WRITTEN EXERCISE >> Copy out each of the entries below word for word, changing nothing.

Collected data:

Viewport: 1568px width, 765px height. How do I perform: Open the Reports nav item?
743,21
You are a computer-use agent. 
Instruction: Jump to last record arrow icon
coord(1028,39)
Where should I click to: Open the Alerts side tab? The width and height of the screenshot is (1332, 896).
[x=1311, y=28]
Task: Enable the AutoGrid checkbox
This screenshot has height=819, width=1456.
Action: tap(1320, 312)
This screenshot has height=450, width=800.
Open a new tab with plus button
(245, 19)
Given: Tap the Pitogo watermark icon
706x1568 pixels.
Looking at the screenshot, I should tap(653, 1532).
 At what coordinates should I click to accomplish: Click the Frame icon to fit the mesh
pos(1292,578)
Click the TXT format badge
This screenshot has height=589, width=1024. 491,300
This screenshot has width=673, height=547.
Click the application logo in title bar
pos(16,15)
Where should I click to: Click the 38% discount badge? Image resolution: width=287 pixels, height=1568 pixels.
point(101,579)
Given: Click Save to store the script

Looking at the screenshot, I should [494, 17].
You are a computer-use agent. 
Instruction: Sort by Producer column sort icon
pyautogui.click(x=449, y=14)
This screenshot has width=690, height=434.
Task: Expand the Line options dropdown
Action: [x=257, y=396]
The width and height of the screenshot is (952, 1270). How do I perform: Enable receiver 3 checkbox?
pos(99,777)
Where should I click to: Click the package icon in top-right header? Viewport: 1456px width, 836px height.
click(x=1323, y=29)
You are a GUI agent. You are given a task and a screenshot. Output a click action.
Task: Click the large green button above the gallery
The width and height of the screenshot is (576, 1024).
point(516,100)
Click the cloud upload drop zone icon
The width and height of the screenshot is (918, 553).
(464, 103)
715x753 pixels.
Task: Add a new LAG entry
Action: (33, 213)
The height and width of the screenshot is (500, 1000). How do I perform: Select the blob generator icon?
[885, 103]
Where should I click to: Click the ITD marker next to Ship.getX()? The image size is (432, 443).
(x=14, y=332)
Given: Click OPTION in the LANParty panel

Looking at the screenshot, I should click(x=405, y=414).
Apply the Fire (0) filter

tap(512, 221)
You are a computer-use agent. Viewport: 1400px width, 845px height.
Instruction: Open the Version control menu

CORRECT RESULT >>
Viewport: 1568px width, 765px height. How do I perform: Open the Reports nav item?
743,21
You are a computer-use agent. 
Instruction: Jump to last record arrow icon
coord(1028,39)
Where should I click to: Open the Alerts side tab? The width and height of the screenshot is (1332, 896).
[x=1311, y=28]
Task: Enable the AutoGrid checkbox
This screenshot has height=819, width=1456.
Action: tap(1320, 312)
This screenshot has height=450, width=800.
Open a new tab with plus button
(245, 19)
Given: Tap the Pitogo watermark icon
706x1568 pixels.
Looking at the screenshot, I should tap(653, 1532).
 At what coordinates should I click to accomplish: Click the Frame icon to fit the mesh
pos(1292,578)
Click the TXT format badge
This screenshot has height=589, width=1024. 491,300
This screenshot has width=673, height=547.
Click the application logo in title bar
pos(16,15)
Where should I click to: Click the 38% discount badge? Image resolution: width=287 pixels, height=1568 pixels.
point(101,579)
Given: Click Save to store the script

Looking at the screenshot, I should [494, 17].
You are a computer-use agent. 
Instruction: Sort by Producer column sort icon
pyautogui.click(x=449, y=14)
This screenshot has width=690, height=434.
Task: Expand the Line options dropdown
Action: [x=257, y=396]
The width and height of the screenshot is (952, 1270). How do I perform: Enable receiver 3 checkbox?
pos(99,777)
Where should I click to: Click the package icon in top-right header? Viewport: 1456px width, 836px height.
click(x=1323, y=29)
You are a GUI agent. You are given a task and a screenshot. Output a click action.
Task: Click the large green button above the gallery
The width and height of the screenshot is (576, 1024).
point(516,100)
Click the cloud upload drop zone icon
The width and height of the screenshot is (918, 553).
(464, 103)
715x753 pixels.
Task: Add a new LAG entry
Action: (33, 213)
The height and width of the screenshot is (500, 1000). How do I perform: Select the blob generator icon?
[885, 103]
Where should I click to: Click the ITD marker next to Ship.getX()? The image size is (432, 443).
(x=14, y=332)
Given: Click OPTION in the LANParty panel

Looking at the screenshot, I should click(x=405, y=414).
Apply the Fire (0) filter

tap(512, 221)
You are a computer-use agent. Viewport: 1400px width, 845px height.
Instruction: Open the Version control menu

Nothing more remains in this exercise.